WORK REQUEST
Could you print the whole article on physiologists using neural networks to study ion channels, word for word?

Physiologists use neural networks to analyze function of ion channels

Deep neural networks will allow signal transfer of nerve cells to be analyzed in real time in the future. That is the result of a study conducted by physiologists at Friedrich-Alexander-Universität Erlangen-Nürnberg (FAU) that has been published in the journal Communications Chemistry. The method is not only of relevance for neuromedicine, it can also be used for investigating chemical reactions.

Nerve cells are the information carriers in our brain. When transferring signals, they change their electrical charge by regulating the concentration of sodium or potassium ions via ion channels. These channels are located in the cell membrane and work like electrical switches.

“There is an established method that can be used to measure whether an ion channel is open or closed,” explains PD Dr. Dr. Tobias Huth from the Institute of Physiology and Pathophysiology at FAU. “This involves placing an extremely fine pipette of just one micrometer in diameter at the channel and recording changes in electrical current.”

The problem with this patch-clamp technique is that numerous disruptive factors in the surrounding environment make it difficult to detect the extremely weak currents the ion channels work with. Low-pass filters minimize noise, but restrict the bandwidth for measurements.

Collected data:
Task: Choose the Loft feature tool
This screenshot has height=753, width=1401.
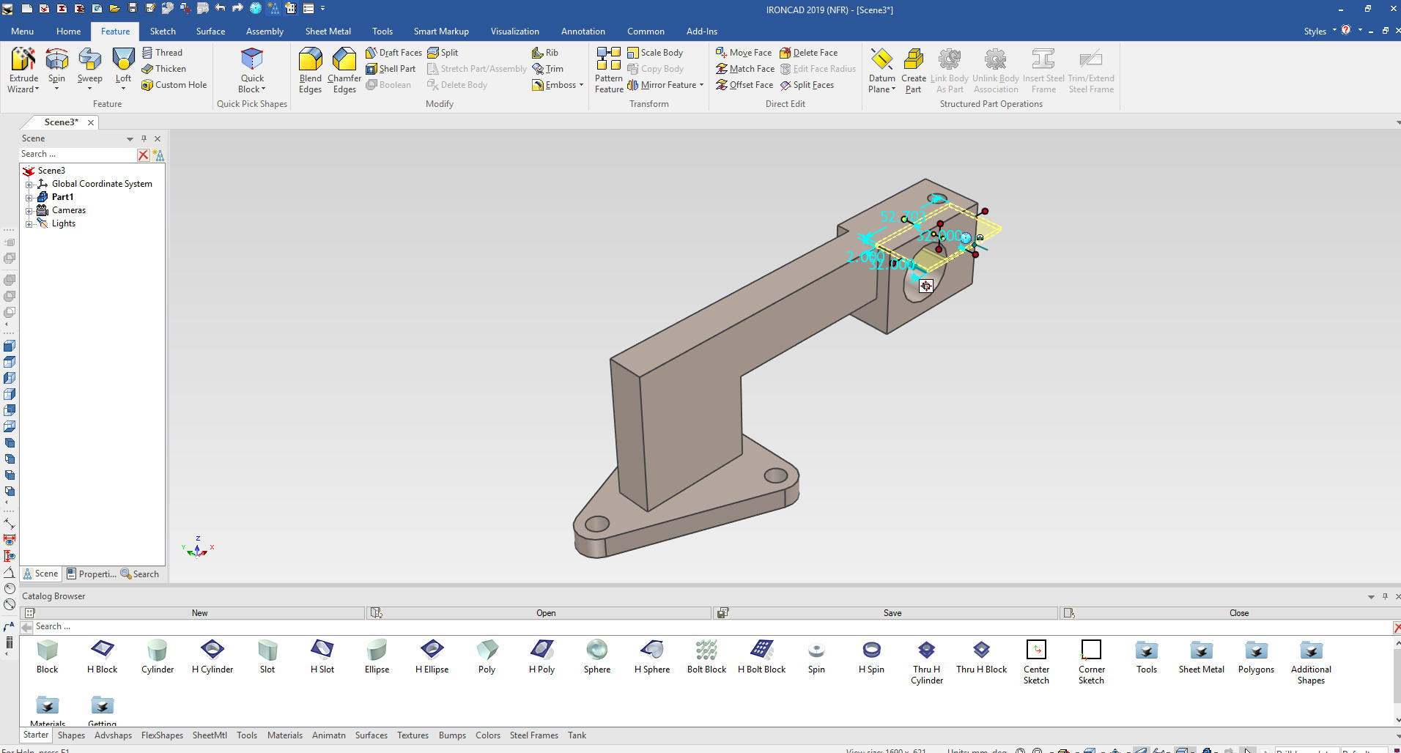Action: coord(123,61)
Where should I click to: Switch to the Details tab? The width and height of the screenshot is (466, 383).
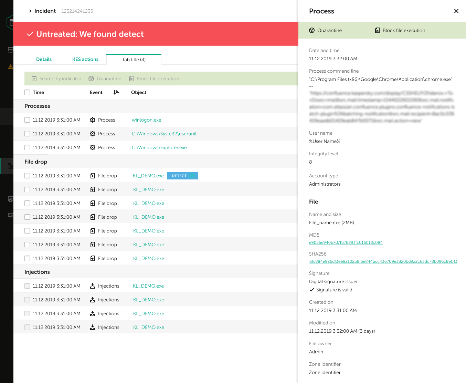44,59
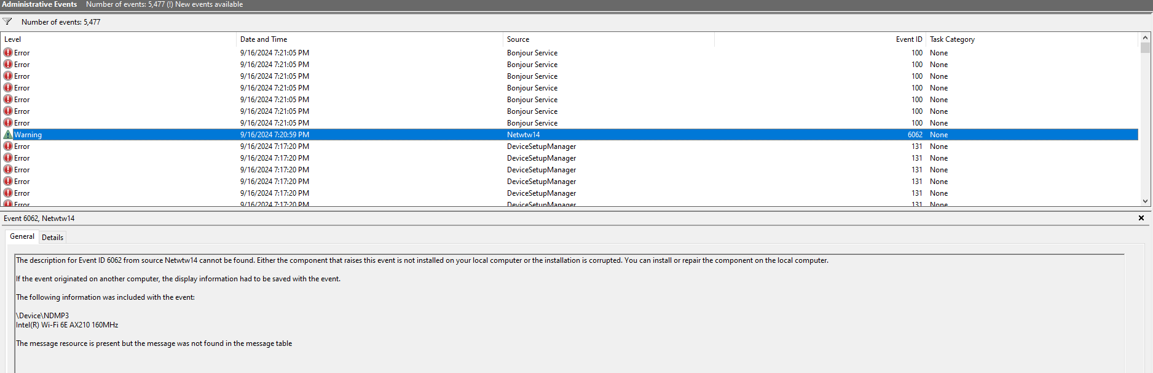
Task: Click the filter funnel icon
Action: pos(7,22)
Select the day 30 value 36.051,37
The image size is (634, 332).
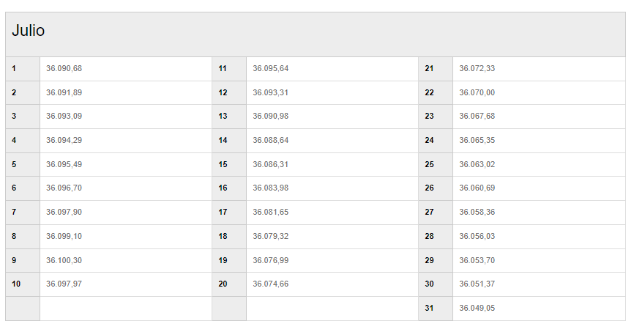point(477,284)
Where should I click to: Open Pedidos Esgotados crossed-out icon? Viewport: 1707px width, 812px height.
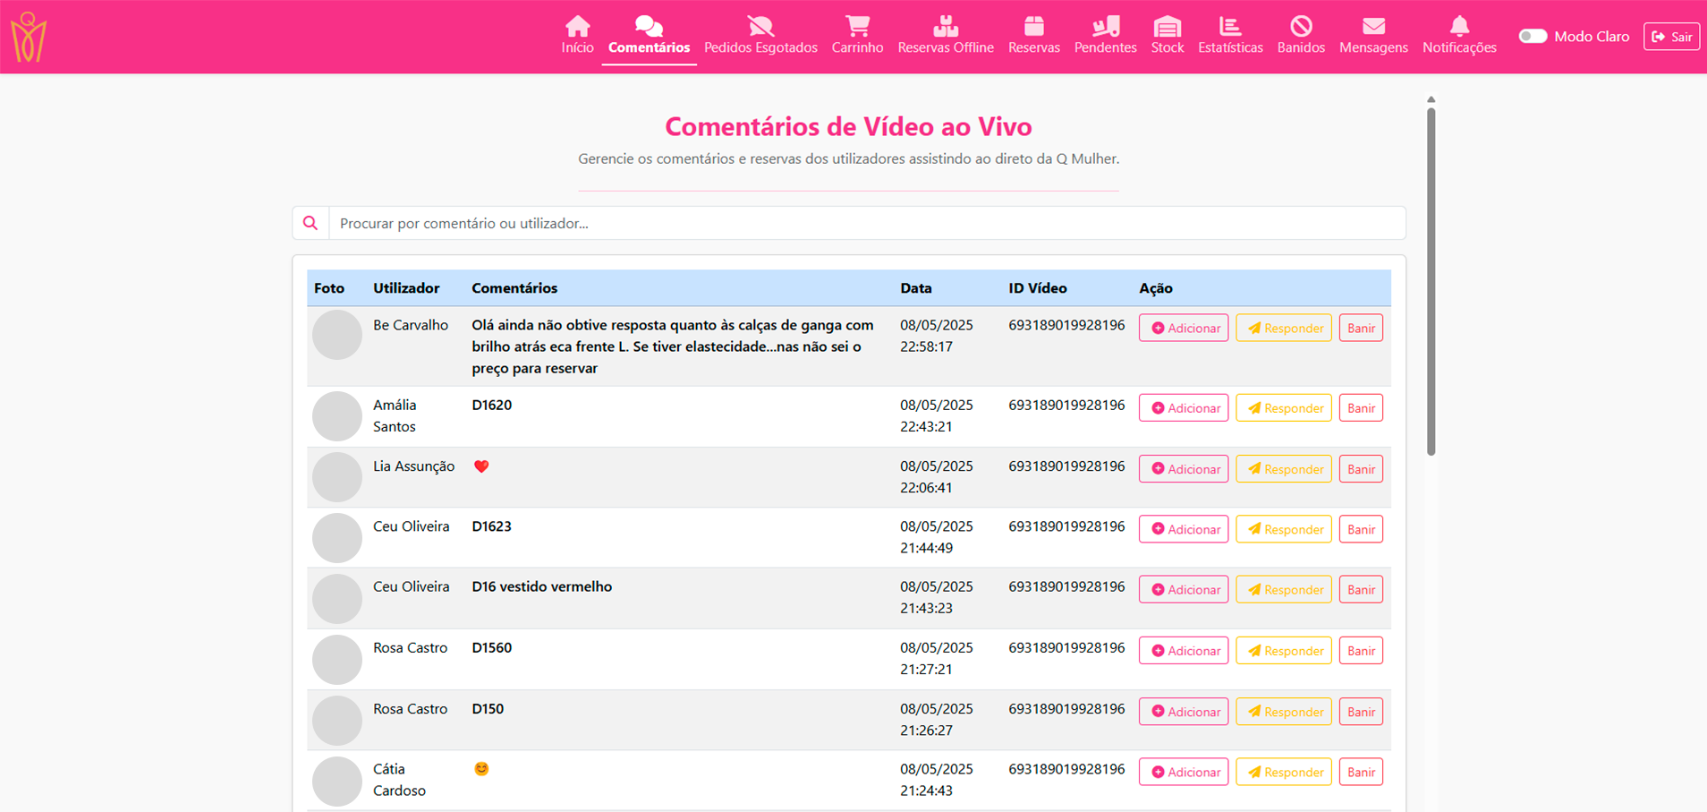tap(760, 26)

ANSWER TO THE EXERCISE
Physiologists use neural networks to analyze function of ion channels

Deep neural networks will allow signal transfer of nerve cells to be analyzed in real time in the future. That is the result of a study conducted by physiologists at Friedrich-Alexander-Universität Erlangen-Nürnberg (FAU) that has been published in the journal Communications Chemistry. The method is not only of relevance for neuromedicine, it can also be used for investigating chemical reactions.

Nerve cells are the information carriers in our brain. When transferring signals, they change their electrical charge by regulating the concentration of sodium or potassium ions via ion channels. These channels are located in the cell membrane and work like electrical switches.

“There is an established method that can be used to measure whether an ion channel is open or closed,” explains PD Dr. Dr. Tobias Huth from the Institute of Physiology and Pathophysiology at FAU. “This involves placing an extremely fine pipette of just one micrometer in diameter at the channel and recording changes in electrical current.”

The problem with this patch-clamp technique is that numerous disruptive factors in the surrounding environment make it difficult to detect the extremely weak currents the ion channels work with. Low-pass filters minimize noise, but restrict the bandwidth for measurements.